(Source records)
★ ★ ★ ★ ★

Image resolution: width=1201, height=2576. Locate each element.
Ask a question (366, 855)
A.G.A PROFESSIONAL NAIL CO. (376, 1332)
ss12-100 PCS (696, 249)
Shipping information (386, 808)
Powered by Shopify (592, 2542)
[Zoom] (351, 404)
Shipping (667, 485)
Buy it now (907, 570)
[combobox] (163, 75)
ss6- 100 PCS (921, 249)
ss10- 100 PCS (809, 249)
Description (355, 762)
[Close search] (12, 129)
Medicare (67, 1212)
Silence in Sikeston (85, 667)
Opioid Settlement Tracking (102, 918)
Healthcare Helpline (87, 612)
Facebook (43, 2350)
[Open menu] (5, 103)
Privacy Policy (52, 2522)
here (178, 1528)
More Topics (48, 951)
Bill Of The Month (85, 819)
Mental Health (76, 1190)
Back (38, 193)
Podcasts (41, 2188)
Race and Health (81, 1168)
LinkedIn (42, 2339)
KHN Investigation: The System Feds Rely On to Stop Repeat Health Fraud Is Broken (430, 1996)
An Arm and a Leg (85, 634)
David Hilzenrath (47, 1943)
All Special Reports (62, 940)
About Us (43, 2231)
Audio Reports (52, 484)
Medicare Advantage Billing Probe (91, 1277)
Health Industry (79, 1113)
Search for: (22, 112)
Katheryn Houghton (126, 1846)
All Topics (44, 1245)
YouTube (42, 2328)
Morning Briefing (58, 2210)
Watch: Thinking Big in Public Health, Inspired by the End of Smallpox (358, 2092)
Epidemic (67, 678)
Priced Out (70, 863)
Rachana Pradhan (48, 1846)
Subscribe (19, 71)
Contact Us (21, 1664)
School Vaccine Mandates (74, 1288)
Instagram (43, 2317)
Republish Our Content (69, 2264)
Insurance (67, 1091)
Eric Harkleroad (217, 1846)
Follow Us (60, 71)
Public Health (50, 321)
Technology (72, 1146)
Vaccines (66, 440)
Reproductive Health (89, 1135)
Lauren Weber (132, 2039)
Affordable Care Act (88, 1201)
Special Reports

★ ★ ★ ★ ★

EXERCISE PROMPT
Within the entries, count the lines that contain the word "Reports". Give that number and no more.

RESPONSE TO THE EXERCISE
3